We are hopeful: While standard techniques like gradient checkpointing can trade speed for memory, we believe a more powerful solution is to integrate ERDM with latent space diffusion. Performing the diffusion process on a compressed representation would drastically reduce the memory and compute costs of the 3D backbone, making the framework much more scalable without sacrificing the benefits of the rolling formulation.
- Q5: "The SSR shows that ERDM goes from a region of underdispersion [...] to overdispersion [...] followed by underdispersion again. [...] Can the authors comment on this---what are the potential causes of overdispersion at medium timesteps, and whether the SSR could be stabilised through other hyperparameter choices?"
Great observation! Note that for ERA5 (Fig. 11 in the appendix) the SSR curves are qualitatively different and this behavior doesn't happen for EDM any more. Generally, we've found that the SSR can be "improved" (for ERDM, EDM and other models) simply by stopping the training earlier. This comes at a cost of accuracy, however. Because we consider the CRPS as the key metric, we avoid doing this in this paper.

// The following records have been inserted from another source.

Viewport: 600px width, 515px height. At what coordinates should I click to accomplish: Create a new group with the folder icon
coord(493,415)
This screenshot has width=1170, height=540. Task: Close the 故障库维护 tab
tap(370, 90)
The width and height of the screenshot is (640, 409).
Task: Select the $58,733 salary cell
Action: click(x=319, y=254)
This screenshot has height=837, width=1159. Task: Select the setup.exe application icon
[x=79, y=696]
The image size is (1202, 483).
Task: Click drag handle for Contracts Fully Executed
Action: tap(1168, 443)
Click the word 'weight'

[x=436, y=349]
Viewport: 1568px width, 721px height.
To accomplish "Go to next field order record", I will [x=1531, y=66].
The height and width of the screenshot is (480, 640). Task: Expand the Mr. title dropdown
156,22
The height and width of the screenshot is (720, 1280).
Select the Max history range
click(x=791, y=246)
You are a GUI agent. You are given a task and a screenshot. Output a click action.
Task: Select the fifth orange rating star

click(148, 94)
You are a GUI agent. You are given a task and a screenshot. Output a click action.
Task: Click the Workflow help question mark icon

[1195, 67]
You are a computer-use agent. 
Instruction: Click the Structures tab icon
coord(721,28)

Thanks for your comments, I believe that including some of the additional results / comments would strengthen your paper. I have a couple more comments:
-
W1: "Our rationale for not including a direct comparison to the DDPM-based RSDM is that the EDM framework is a direct generalisation of DDPM. As shown in the original EDM paper (c.f. Table 1), EDM recovers the DDPM formulation for specific choices of its noise schedule and preconditioning."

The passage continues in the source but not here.